Kingston City Council in Victoria recently conducted a social engineering experiment to see how its staff would react to a stranger trying to gain access to the server room; the exercise revealed, and helped fix, serious flaws in staff awareness.Analyst firm Gartner defines social engineering as "the manipulation of people, rather than machines, to successfully breach the security systems of an enterprise or a consumer".
Written by Munir Kotadia, Contributor

Kingston City Council in Victoria recently conducted a social engineering experiment to see how its staff would react to a stranger trying to gain access to the server room; the exercise revealed, and helped fix, serious flaws in staff awareness.

Analyst firm Gartner defines social engineering as "the manipulation of people, rather than machines, to successfully breach the security systems of an enterprise or a consumer". This could mean persuading a user to click on a link or open an attachment or, in the case of Kingston Council's experiment, allowing a stranger into their server room.

Speaking at a security lunch hosted by Patchlink on Tuesday, Duncan Kelly, Kingston City Council's manager of information systems, revealed that although the council had spent a considerable amount of time and money improving its patching infrastructure, it wanted to test the strength of its "human firewall".

"We hired somebody to wear a suit, walk into the building and see how far they could get. [Employees] knew I and my network administrator were not in the building," said Kelly.

The Council's building has swipe card access on its doors and the server room is on the first floor so in order to get to there, the intruder needed to win the confidence of at least a few staff members.

According to Kelly, the intruder passed the first hurdle by simply saying he was a new member of staff on the IT helpdesk. It didn't take too long for the intruder to find the server room.

When the intruder got to the server room, he said he was sent by Duncan to service the Uninterruptible Power Supply (UPS).

IT staff sitting by the server room responded with "if Duncan sent you, no problem at all," and let the stranger into their server room.

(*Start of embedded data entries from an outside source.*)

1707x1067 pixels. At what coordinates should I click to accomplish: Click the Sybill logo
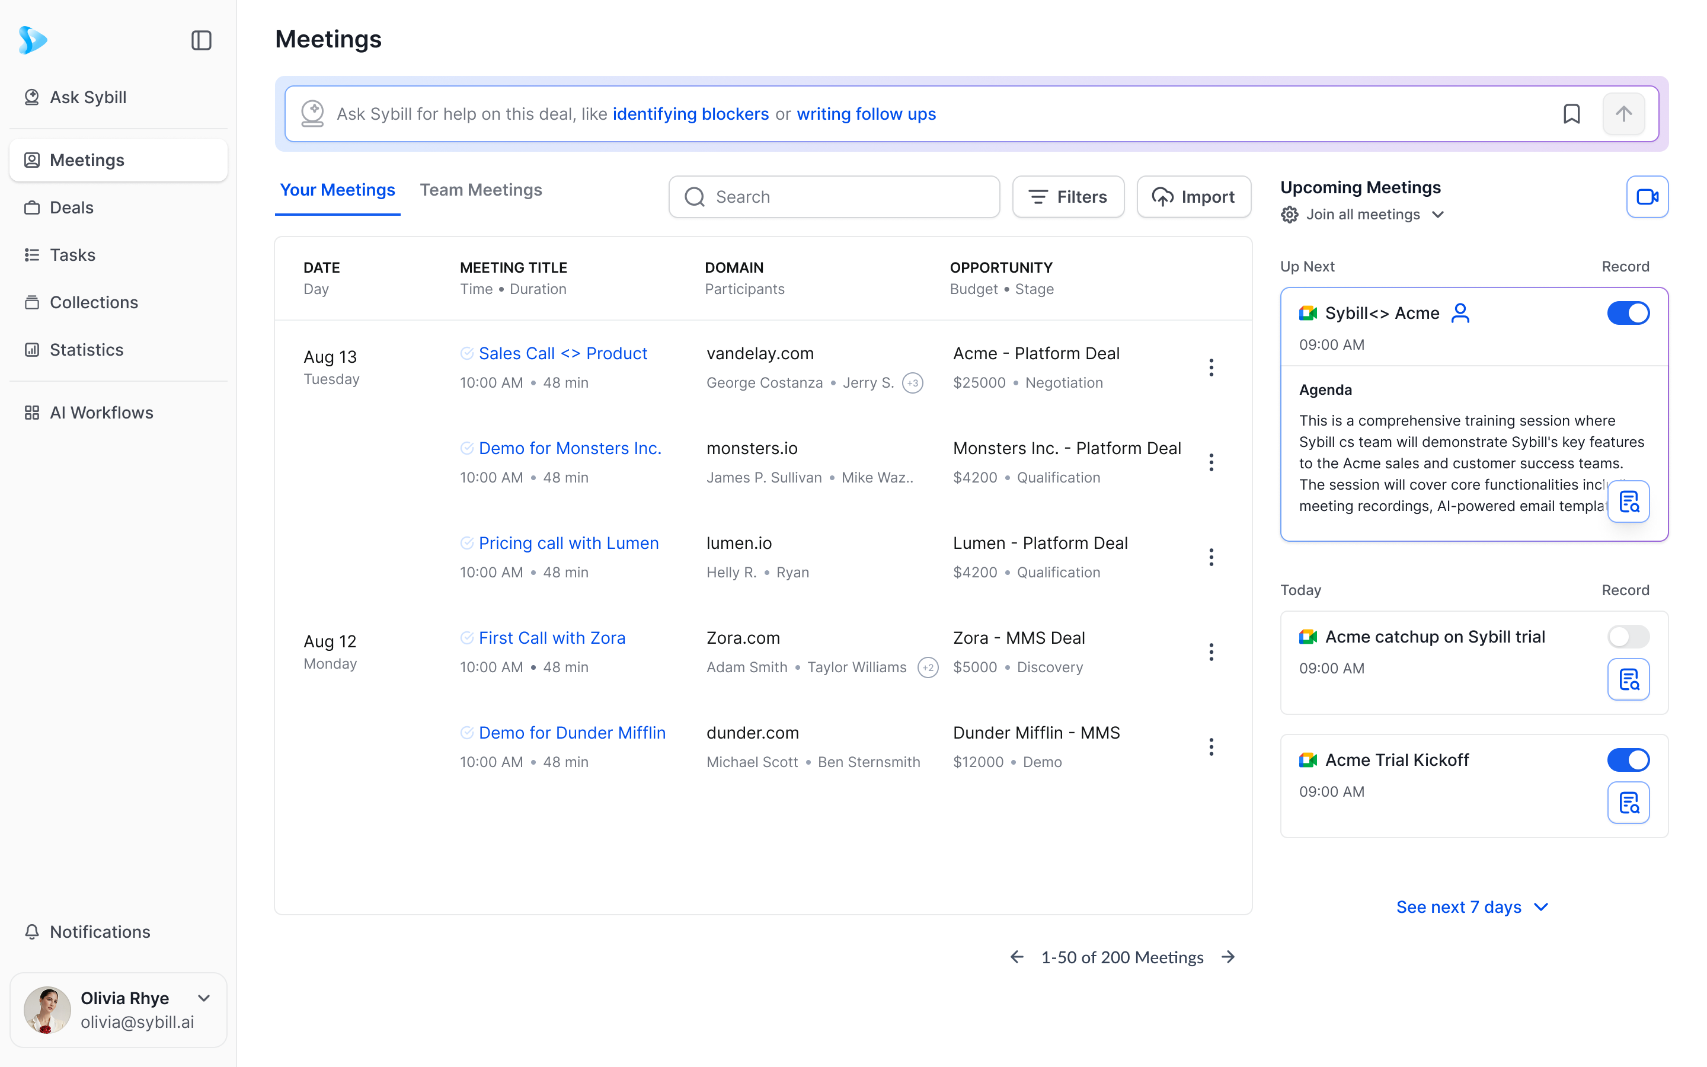32,40
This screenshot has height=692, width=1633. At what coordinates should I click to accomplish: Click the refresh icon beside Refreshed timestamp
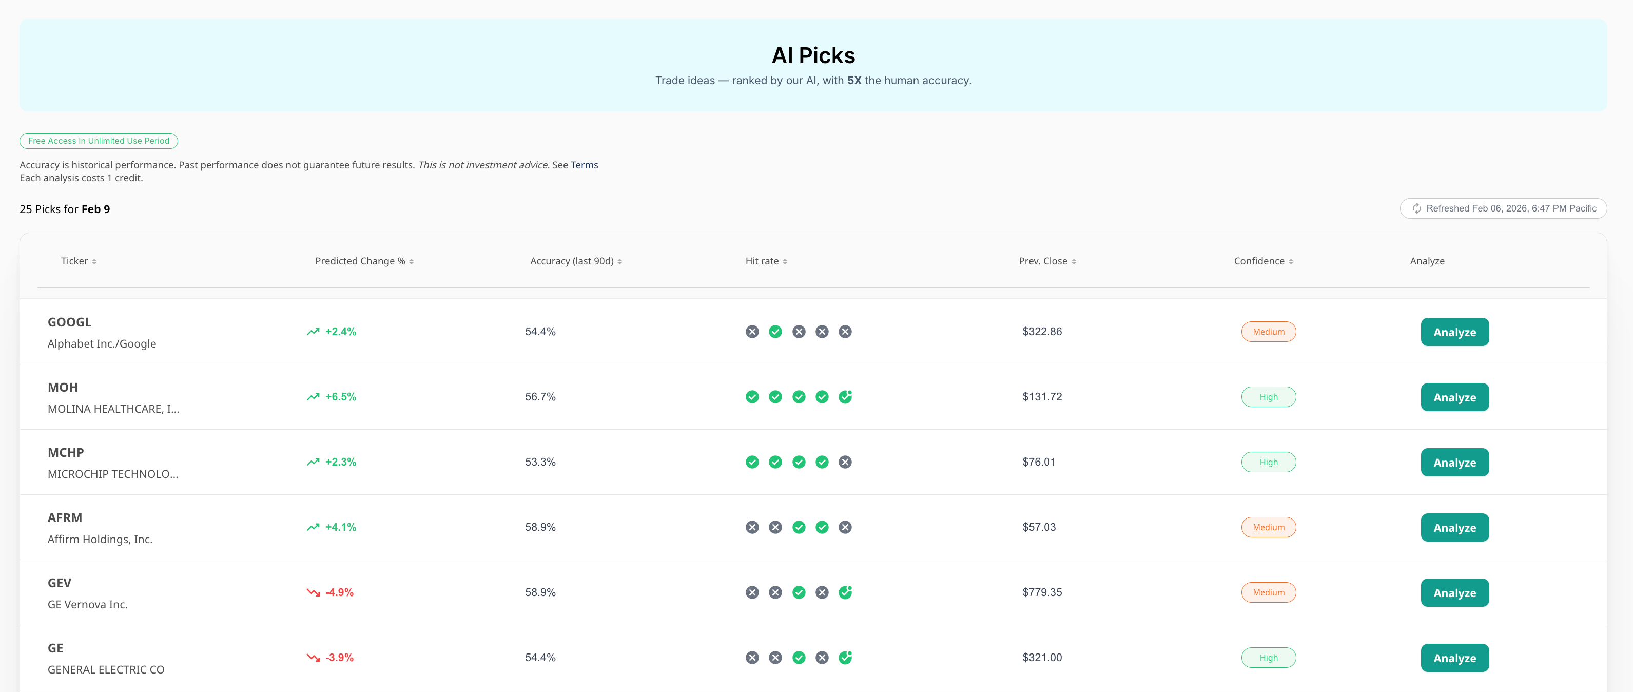[1416, 209]
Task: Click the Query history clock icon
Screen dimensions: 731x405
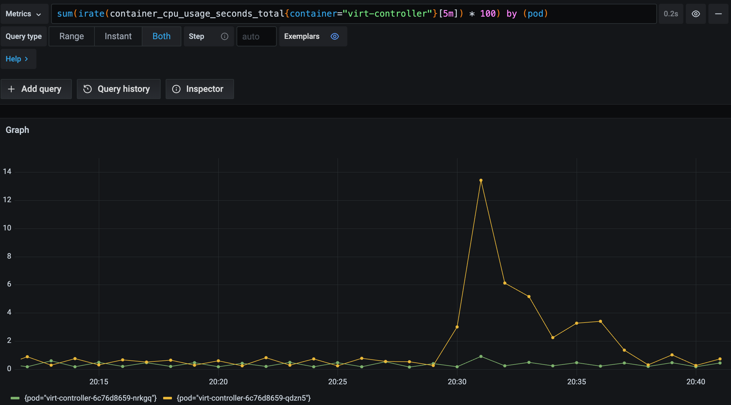Action: tap(88, 89)
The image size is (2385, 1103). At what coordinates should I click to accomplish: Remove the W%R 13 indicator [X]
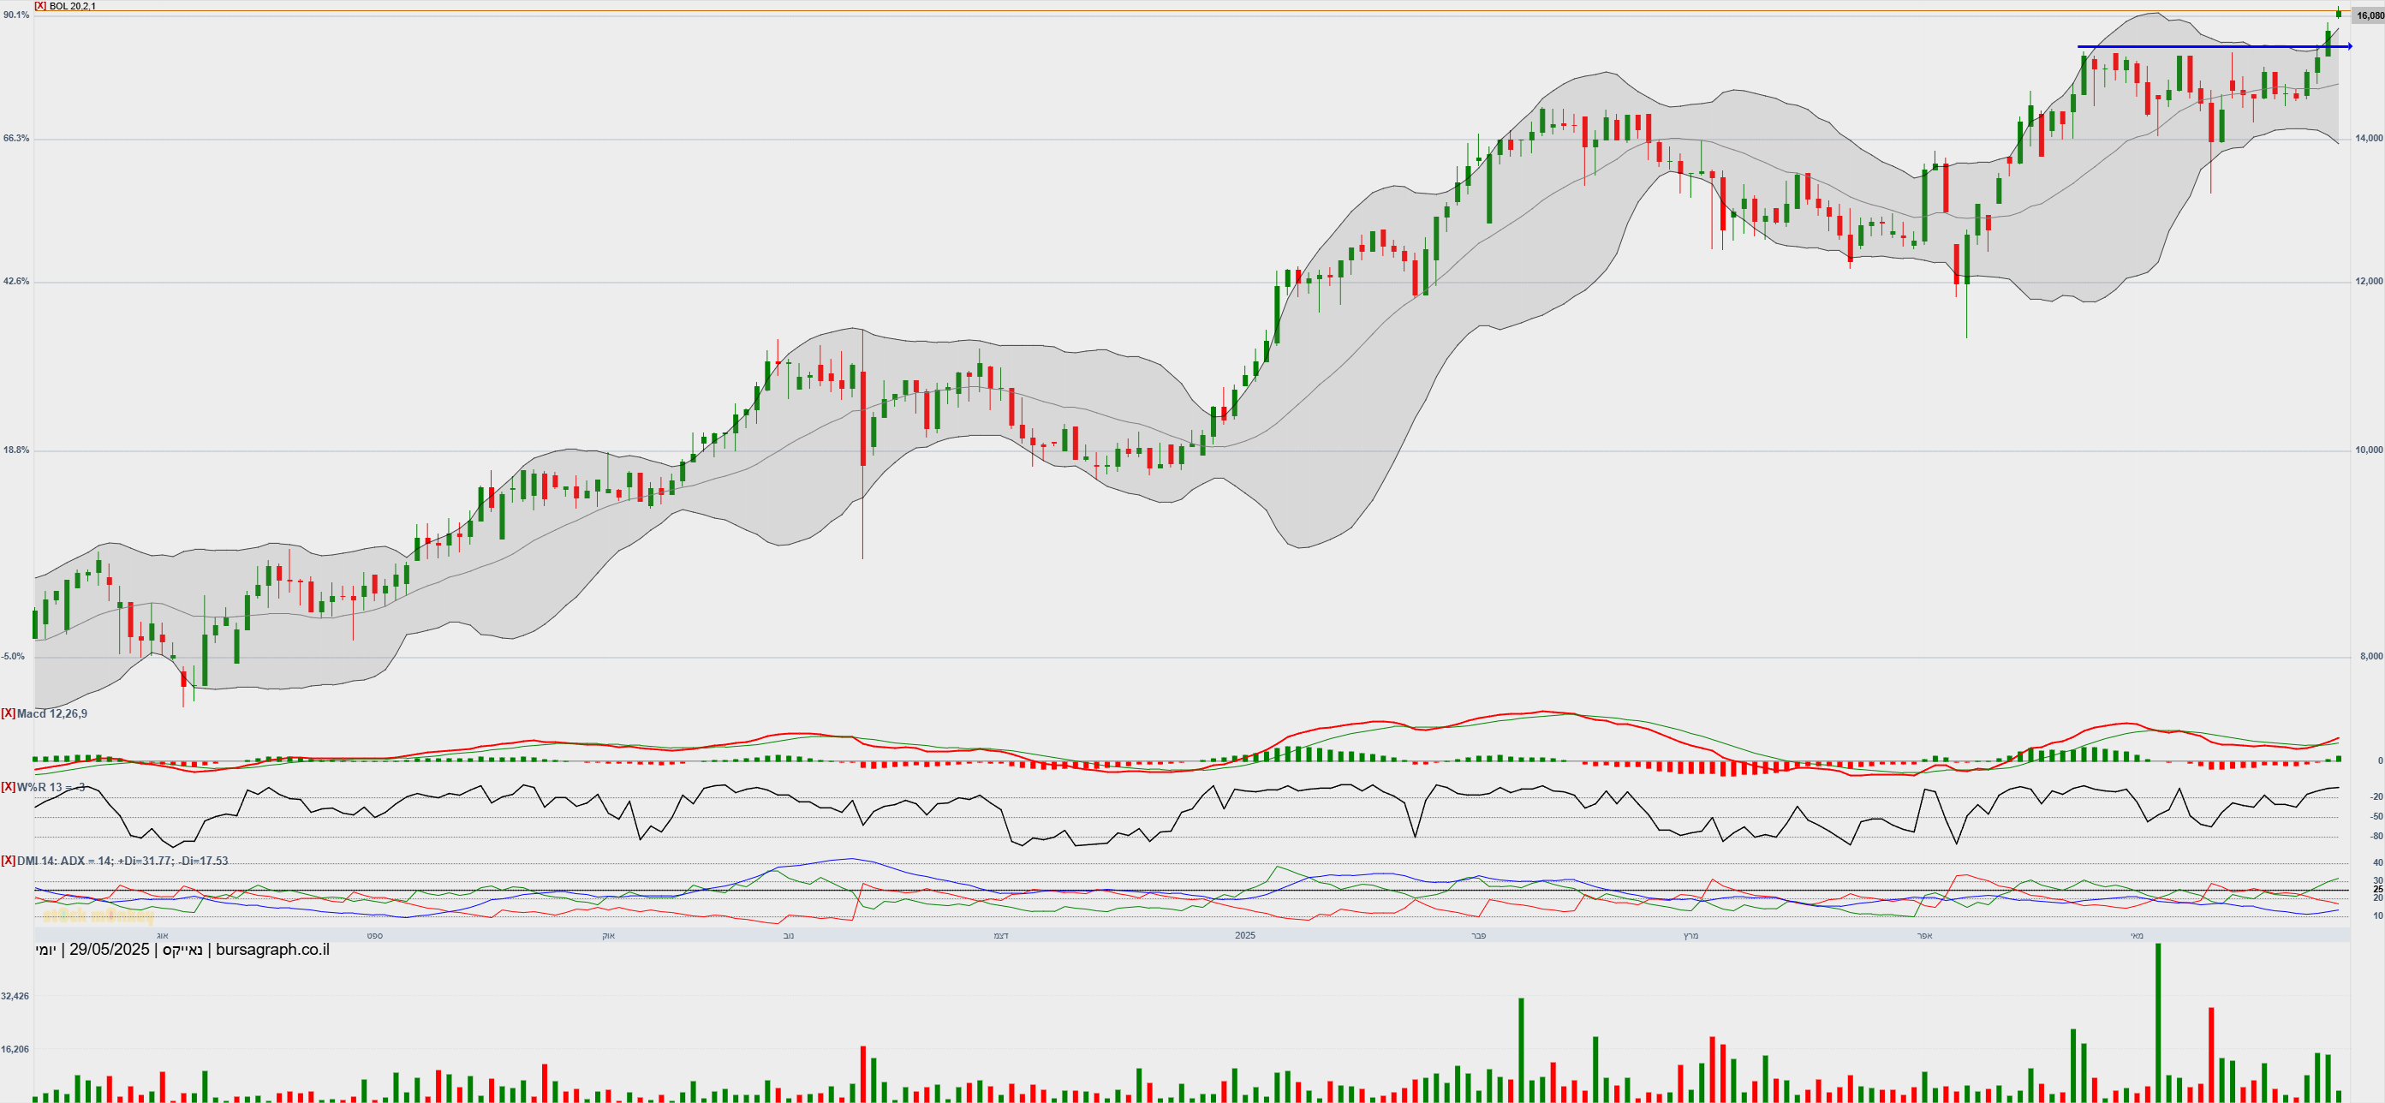pos(7,787)
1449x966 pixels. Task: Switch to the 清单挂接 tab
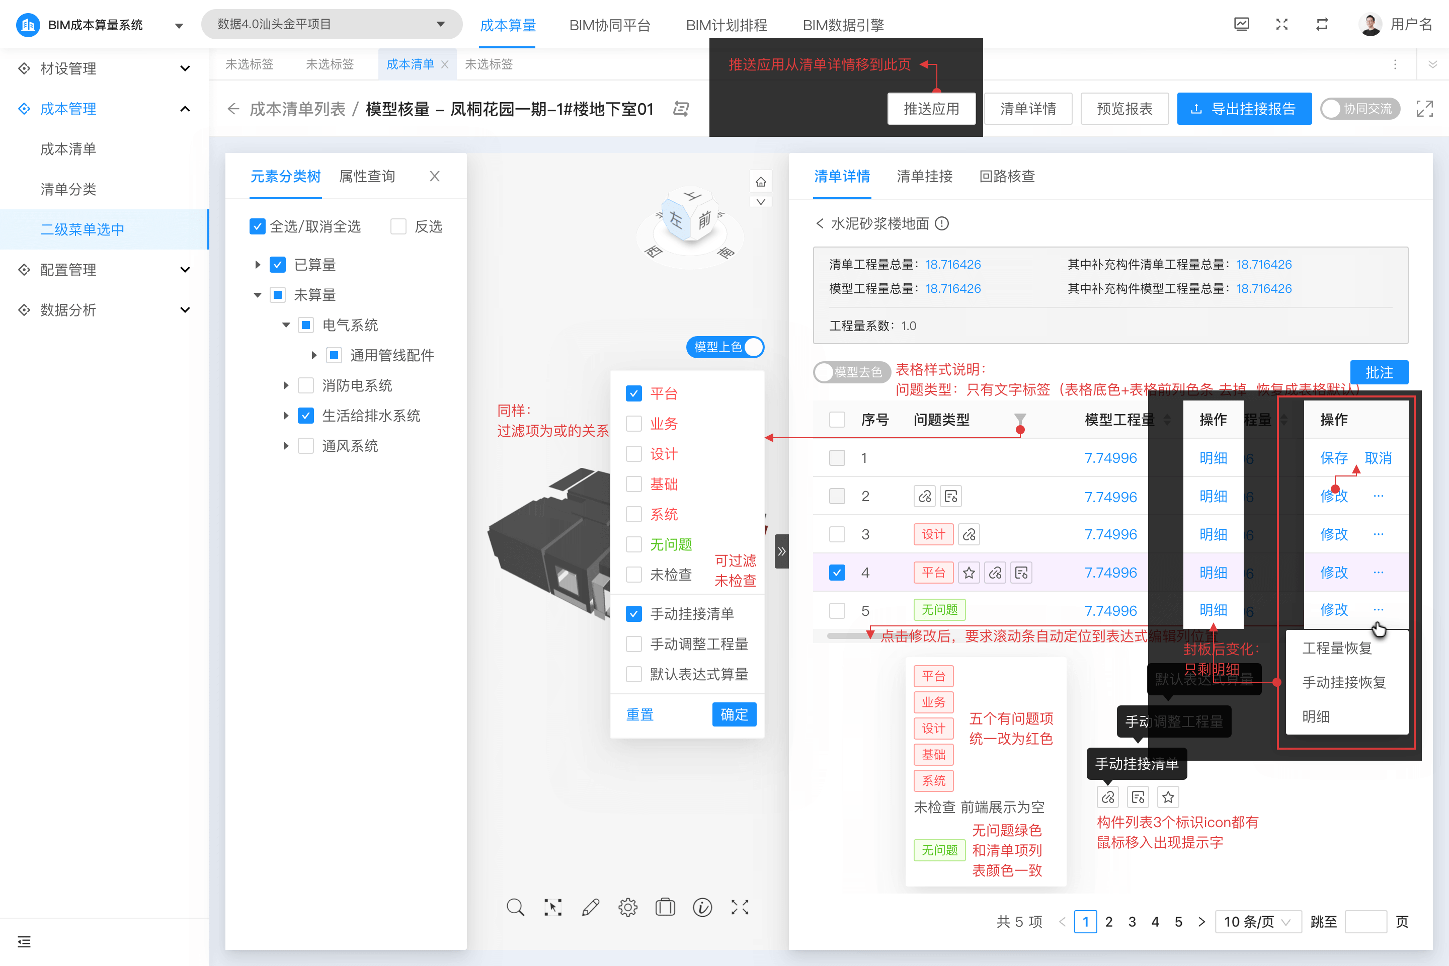coord(924,177)
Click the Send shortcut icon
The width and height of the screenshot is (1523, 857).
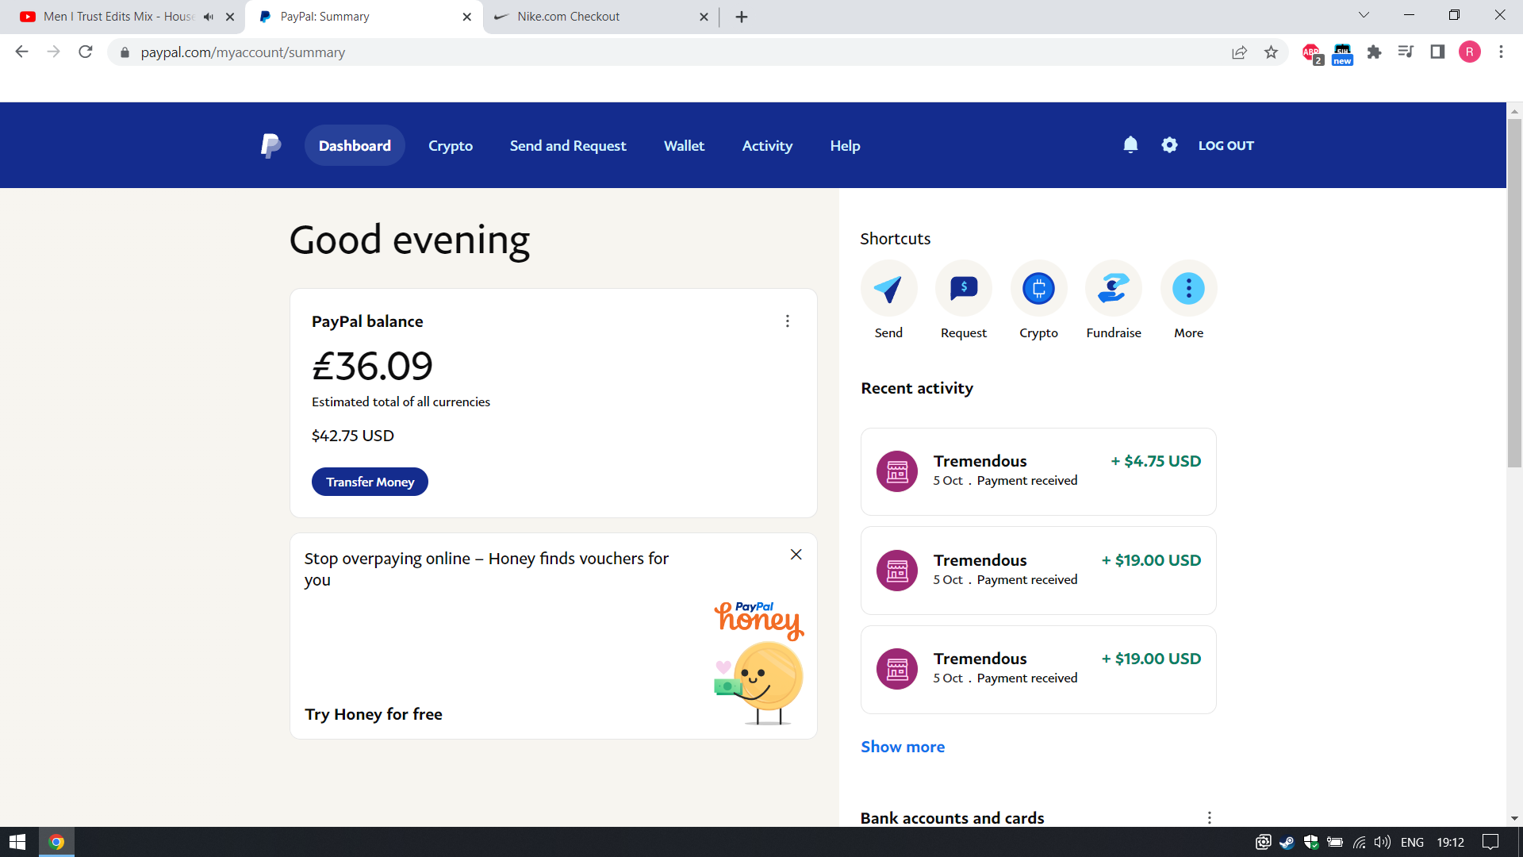point(888,289)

"To get my name, anybody can ring the customer services. He could have walked into our server room and turned everything off -- or taken an axe to it. He wasn't hacking, he was walking. We have a very trusting group of people," said Kelly.

The experiment exposed some very serious flaws in the Council's security practices, caused a few red faces but ultimately, helped increase the awareness of social engineering tactics and educated users, Kelly said.

Kelly claims that following the test, people are now "hot to trot about who walks into our building".

As proof, he shared an example where he got a phone call from one of his staff who were inside the server room. The staff member said, "Duncan, there is somebody at the door". "Who is it?" asked Duncan. The response came back, "I don't know, but I am not going to let them in!"

"It shows people have learned. We all make mistakes and nobody got chastised or berated," added Kelly.

Last year, infamous hacker Kevin Mitnick, told ZDNet Australia that there was no point spending millions of dollars on the latest hardware and software to protect corporate networks if it was relatively simple for the attacker to manipulate staff in order to bypass technical defences.

"As the attacker, I am going to look for the weakest point where I can gain access. A security program is made up of people, processes and technology. Your company could be strong in one area, such as technology, but its people may not be trained up to recognise where the bad guys are going to strike. The attackers are going to look for the easiest way in," said Mitnick.

Two years ago, Gartner described social engineering as "more of a problem than hacking".

At the time, Rich Mogull, research director for information security and risk at Gartner, said: "People, by nature, are unpredictable and susceptible to manipulation and persuasion. Studies show that humans have certain behavioural tendencies that can be exploited with careful manipulation.

"Many of the most damaging security penetrations are, and will continue to be, due to social engineering, not electronic hacking or cracking," said Mogull.